Again, this isn't wrong, but in the context of a gigantic uber-method, it's a nasty trick. Also, the InvoiceNumber ternary is a null check, but as most of this code uses nullable values, most of the rest of the code is using the ?? coalescing operator. It's odd that they forgot on just this one step.

Oh, there is one thing that's wrong, though you wouldn't know it from looking at this code. startClaim.ProductID and startClaim.ProgramID are both defined as int?- nullable ints. The cast is an attempt to make them actual ints. Which is fine, unless they're actually null. Can they be? Maybe not! But someone clearly doesn't fully understand what nullable types are for. Maybe they're just lacking confidence- they don't want an int, but an int?

Well, let's go back to the exception handling, shall we? I elided a bit before, just because I wanted to highlight the one case where ProcessStep was used.

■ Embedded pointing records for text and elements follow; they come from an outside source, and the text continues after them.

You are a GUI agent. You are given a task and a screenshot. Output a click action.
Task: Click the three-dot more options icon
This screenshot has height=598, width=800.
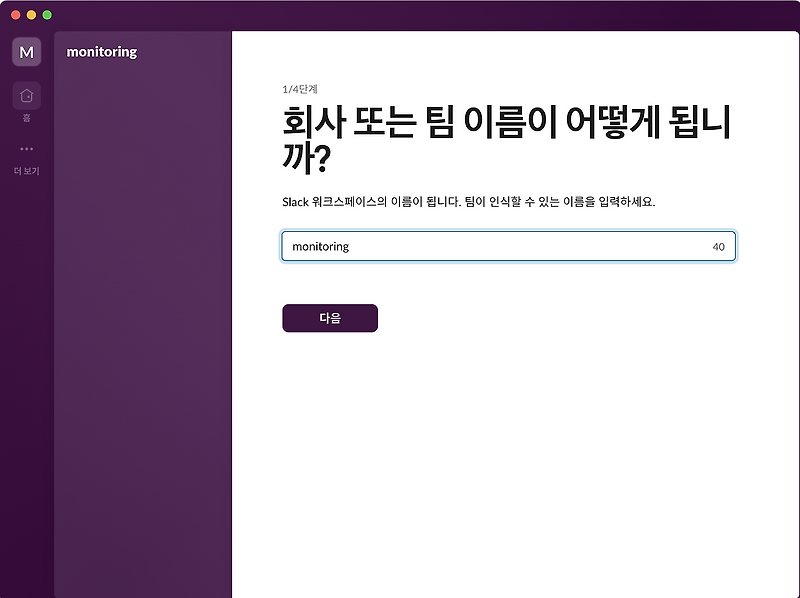point(24,150)
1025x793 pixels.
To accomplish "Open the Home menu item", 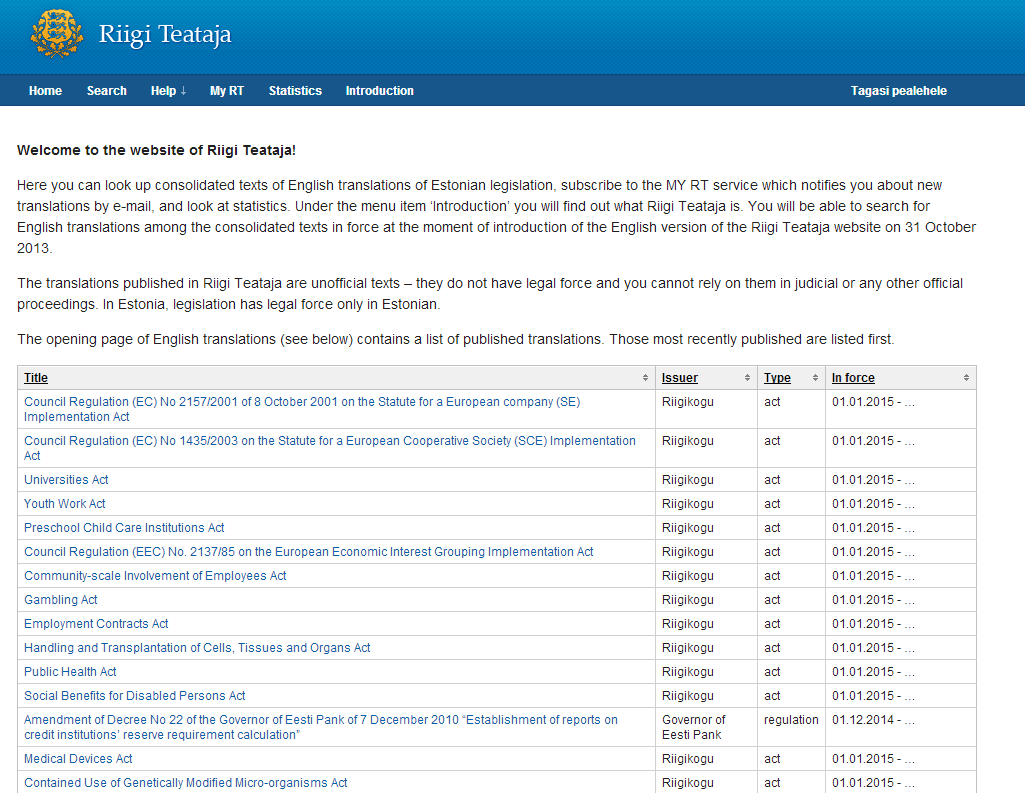I will (x=45, y=91).
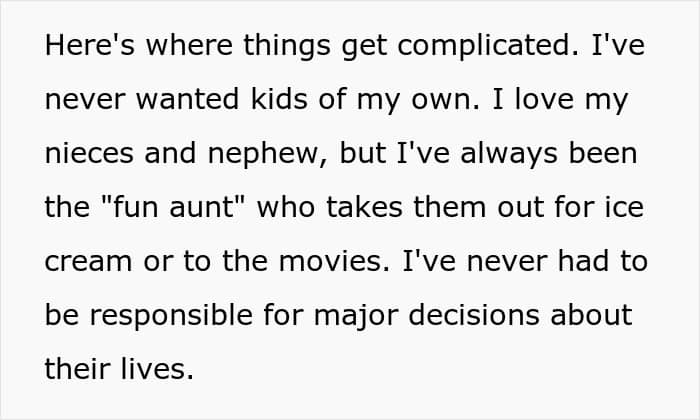Select the word "takes"
700x420 pixels.
pyautogui.click(x=365, y=207)
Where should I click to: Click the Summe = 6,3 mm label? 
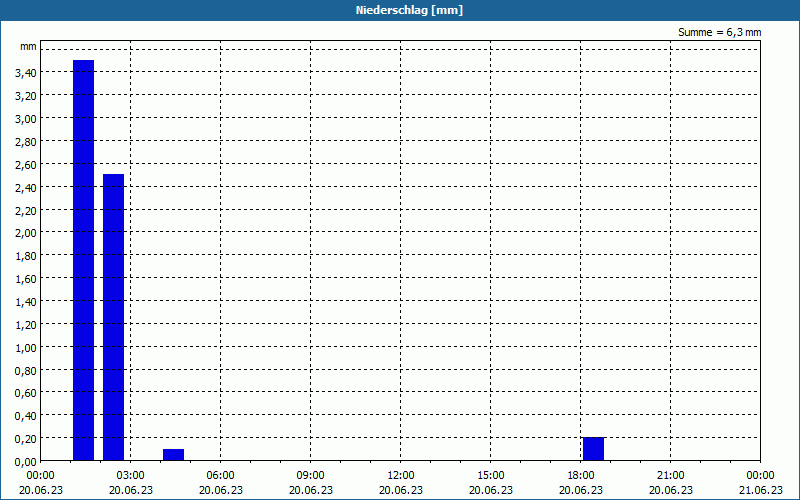pos(719,32)
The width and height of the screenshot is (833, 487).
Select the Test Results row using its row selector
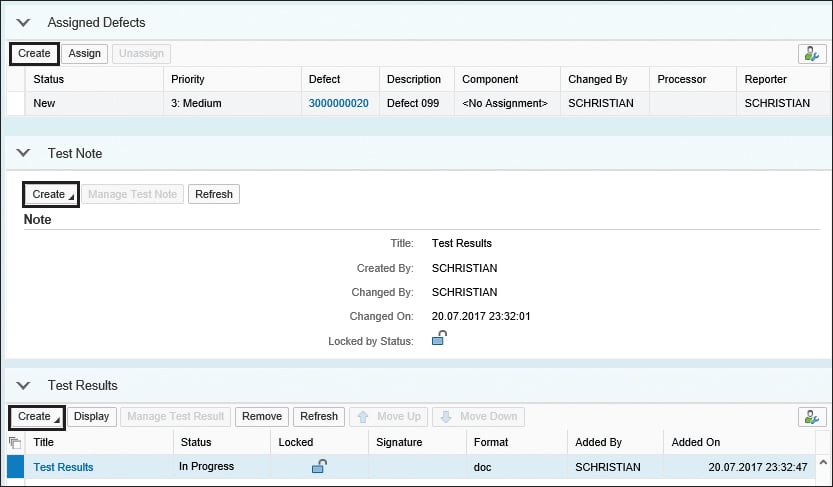(x=14, y=467)
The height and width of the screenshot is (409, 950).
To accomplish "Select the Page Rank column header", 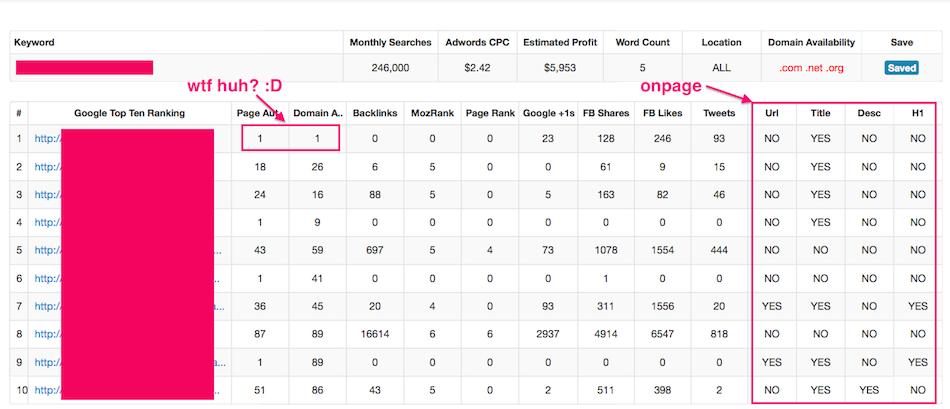I will [x=490, y=113].
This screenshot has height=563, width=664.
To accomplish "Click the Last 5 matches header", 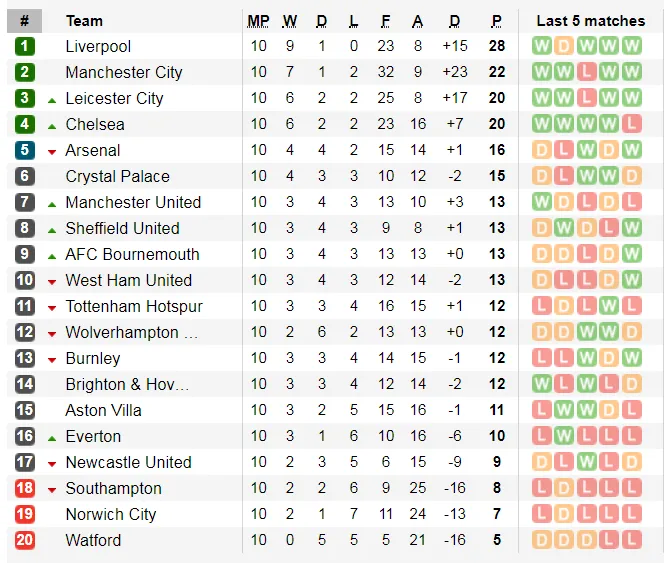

catch (DbEntityValidationException dbex) { foreach (DbEntityValidationResult validationError in dbex.EntityValidationErrors) { _log.Debug("Entity: " + validationError.Entry.Entity.GetType()); foreach (DbValidationError error in validationError.ValidationErrors) { _log.DebugFormat("Property: {0} Error: {1}", error.PropertyName, error.ErrorMessage); } } _log.Debug($"Error during save claim Process Step = {ProcessStep} in exception {dbex.Message}"); throw new SaveClaimException("unable to save claim, see log for errors"); } catch (Exception ex) { _log.Debug($"Error during save claim Process Step = {ProcessStep} in exception {ex.Message}"); _log.Fatal("ruh roh", ex); Exception myEx = ex.InnerException; while (myEx != null) { _log.Debug($"Inner Exception = {ex.InnerException.Message}"); myEx = myEx.InnerException; } throw new SaveClaimException("unable to save claim, see log for errors"); }

As you can see, there are actually two catch blocks. They both, basically do the same thing: log the exception and convert them both into a SaveClaimException, with no inner exception. This means that the calling code has no idea what the actual failure is- the only thing anyone can do is go back to the log. Whether the user entered invalid data or the database is down, it's anybody's guess. Whether the process failed at processing step 5 or processing step 17, also just a guess, unless you go back to the log. And since we're saving changes at every step, we have no idea what the internal database state might look like, without looking at the log.

Management is puzzled. They know that every time they assign this developer to a project, the project quickly spirals into chaos. The other developers constantly complain that this person writes terrible, unmaintainable code, but to management's eyes, that's just a judgement call. There must be some other reason.